@Dominions Son
The popular myth that Dickens's novels are all so long because he was "paid by the word" is not really accurate. Dickens was not paid by the word. Rather, he was paid by installment.
And I included many examples. And while that is correct, it is also not.
The installments were typically of a set length, as they had to fit into a segment of the broadsheet. And when a portion is dedicated to repeated descriptions and over minute details, it lets an author pad the hell out of the story, and at the same time not progressing it very far.
Dickens wrote one way, but another was Alexandre Dumas pere, who was often called the "Master of the Serial". The Count of Monte Cristo was published in 139 chapters from August 1844 to January 1846. And this was an international hit, being published for the first time in English from 1845-1856. His last and unfinished work was The Knight of Sainte-Hermine, serialized from 1869-1870. And comes in at over 900 pages (the entire Lord of the Rings series is 1,137 pages).
And Dumas was known for writing the most pedantric novels of the era, as were many other serial writers.
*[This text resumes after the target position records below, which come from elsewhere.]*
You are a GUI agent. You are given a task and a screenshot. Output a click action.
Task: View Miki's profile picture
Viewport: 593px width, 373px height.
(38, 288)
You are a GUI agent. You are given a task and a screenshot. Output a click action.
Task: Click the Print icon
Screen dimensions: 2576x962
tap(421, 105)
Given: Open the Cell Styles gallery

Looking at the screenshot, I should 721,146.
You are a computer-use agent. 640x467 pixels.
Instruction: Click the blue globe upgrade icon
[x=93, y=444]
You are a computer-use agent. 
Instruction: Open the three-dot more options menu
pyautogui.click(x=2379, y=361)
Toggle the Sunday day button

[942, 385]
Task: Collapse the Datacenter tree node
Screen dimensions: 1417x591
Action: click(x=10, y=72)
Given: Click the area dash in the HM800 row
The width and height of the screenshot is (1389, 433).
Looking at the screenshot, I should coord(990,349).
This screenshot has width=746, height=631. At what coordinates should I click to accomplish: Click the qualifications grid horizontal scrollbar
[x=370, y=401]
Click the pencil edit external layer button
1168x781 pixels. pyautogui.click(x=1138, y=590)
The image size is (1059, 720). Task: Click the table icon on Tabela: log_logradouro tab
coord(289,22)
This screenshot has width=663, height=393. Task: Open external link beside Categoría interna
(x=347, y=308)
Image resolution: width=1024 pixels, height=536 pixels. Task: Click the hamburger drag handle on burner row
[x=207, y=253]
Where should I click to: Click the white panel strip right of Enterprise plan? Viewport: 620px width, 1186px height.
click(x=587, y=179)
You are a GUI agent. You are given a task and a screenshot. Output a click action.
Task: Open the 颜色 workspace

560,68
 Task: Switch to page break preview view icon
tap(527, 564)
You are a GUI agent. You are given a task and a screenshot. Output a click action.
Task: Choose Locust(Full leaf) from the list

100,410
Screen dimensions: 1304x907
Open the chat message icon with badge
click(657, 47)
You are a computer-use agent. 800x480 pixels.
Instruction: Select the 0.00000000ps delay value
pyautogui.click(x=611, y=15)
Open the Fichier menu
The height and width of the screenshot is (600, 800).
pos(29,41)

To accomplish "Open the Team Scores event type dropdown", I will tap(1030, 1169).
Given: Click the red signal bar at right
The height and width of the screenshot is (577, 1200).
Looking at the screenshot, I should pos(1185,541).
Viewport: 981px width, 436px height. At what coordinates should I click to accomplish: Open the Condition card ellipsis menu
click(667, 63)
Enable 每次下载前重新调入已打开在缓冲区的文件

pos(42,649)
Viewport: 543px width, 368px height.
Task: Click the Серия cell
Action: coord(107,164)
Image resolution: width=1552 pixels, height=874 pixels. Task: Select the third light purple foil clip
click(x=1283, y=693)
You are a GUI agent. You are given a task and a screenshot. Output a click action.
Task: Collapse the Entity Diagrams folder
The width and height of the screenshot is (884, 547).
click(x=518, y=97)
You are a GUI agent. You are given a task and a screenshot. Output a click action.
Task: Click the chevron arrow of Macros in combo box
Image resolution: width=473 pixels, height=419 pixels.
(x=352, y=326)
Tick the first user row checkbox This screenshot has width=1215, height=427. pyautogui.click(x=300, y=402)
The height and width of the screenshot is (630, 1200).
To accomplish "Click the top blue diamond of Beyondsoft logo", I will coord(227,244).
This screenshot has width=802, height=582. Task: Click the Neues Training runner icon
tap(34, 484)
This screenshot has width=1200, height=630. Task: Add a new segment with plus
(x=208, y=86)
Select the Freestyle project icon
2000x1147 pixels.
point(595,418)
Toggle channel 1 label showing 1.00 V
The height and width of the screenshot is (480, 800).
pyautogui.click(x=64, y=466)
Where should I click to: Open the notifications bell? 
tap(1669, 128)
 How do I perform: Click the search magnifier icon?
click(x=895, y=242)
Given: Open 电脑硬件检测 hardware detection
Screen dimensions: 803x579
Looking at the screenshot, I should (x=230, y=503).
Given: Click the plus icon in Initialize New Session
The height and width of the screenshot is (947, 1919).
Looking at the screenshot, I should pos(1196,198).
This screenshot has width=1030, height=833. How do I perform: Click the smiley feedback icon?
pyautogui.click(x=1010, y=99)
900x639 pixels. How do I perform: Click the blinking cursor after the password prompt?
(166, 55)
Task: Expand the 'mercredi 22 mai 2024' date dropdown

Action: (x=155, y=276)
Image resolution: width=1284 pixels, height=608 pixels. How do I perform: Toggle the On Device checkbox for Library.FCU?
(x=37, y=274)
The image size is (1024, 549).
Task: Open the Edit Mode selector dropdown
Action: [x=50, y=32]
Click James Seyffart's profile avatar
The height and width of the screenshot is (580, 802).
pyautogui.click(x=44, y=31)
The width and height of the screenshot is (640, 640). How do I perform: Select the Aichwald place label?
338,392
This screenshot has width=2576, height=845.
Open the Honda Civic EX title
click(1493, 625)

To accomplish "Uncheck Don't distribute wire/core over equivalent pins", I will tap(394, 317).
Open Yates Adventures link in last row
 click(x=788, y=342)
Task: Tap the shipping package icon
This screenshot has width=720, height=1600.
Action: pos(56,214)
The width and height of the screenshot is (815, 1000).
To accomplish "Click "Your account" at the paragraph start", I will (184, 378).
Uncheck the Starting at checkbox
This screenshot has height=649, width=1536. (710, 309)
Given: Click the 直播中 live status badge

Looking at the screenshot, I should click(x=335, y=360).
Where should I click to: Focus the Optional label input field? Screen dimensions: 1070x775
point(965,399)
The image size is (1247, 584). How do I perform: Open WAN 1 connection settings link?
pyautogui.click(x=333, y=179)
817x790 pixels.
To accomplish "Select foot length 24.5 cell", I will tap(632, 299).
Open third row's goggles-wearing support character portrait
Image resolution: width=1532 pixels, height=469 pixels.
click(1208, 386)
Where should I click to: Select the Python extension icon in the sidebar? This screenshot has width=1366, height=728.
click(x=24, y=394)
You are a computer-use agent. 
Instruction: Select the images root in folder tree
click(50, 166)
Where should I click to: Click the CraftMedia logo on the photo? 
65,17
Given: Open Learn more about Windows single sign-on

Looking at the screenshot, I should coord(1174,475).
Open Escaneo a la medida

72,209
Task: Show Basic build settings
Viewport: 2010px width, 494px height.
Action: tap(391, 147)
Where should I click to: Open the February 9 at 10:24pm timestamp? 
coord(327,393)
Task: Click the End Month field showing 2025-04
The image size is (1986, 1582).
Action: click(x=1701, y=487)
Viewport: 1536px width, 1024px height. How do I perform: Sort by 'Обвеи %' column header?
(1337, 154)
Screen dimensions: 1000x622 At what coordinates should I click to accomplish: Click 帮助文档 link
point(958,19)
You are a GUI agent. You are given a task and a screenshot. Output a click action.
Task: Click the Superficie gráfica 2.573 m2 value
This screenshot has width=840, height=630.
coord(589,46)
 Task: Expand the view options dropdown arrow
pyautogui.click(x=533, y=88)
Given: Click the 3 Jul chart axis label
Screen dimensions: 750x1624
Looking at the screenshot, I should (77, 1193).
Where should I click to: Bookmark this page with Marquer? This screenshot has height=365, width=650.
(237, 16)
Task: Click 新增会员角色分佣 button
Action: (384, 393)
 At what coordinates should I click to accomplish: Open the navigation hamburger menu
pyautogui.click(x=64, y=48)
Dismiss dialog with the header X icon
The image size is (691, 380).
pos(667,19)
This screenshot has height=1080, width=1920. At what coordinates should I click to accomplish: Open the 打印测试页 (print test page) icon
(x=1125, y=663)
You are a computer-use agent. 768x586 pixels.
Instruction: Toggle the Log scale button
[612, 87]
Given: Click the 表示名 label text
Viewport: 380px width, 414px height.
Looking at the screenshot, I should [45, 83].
Not unlike Tolkien later, going on for page after page about things that would never matter in the story. But doing so let them cut a single chapter of story progression into 2 or 3 chapters.
Stephen Brust even famously famously among Fantasy-DF writers mimicked Sumas pere's style in his Khaavren Romances. With "The Phoneix Guards" emulating "The Three Musketeers", "Five Hundred Years After" emulating "Twenty Years After", and the final three chapters "The Viscount of Adrilankha" emulating "The Vicomte de Bragelonne".
And tongue in cheek tossing barbs at the writing style, going into almost painful detail about things like the texture of a fabric, or long flowering speeches and repeated conversations over and over again.
[quote]Men have invented various names in which to measure distance, and have a certain pleasure in assigning units of one to the other, it is the sense that so many inches to the spans, and so many spans to the league; in the sense that a league in the Sorannah is almost two leagues within the ancient confines of Seawall, that is, within the barony that once held the city of Dragaera, and, at the time of which we have the honor to write, still held a portion of it; yet. for all of this measurement, it is understood by those who travel and by those who listen to travelers that the meaningful unit by which distance can be measured is time.[/quote]
This is the kind of thing that Dumas pere was famous for, and which often would cut segments that he wrote in that style down dramatically. Most modern translations come in at around 400 pages, significantly less than the over 600 pages of the original unabridged version.
Remember, these authors generally had contracts to release the chapters weekly for a year or more. And they were given how much space was reserved for each chapter, and they had to drag out the story for that entire time. So while technically he was not paid "per word", he was paid for example in Pickwick to produce roughly two chapters a month for 19 months, each being of a set length. In total over 800 pages.
And if a chapter is coming out short on word count, simply throw in more padding.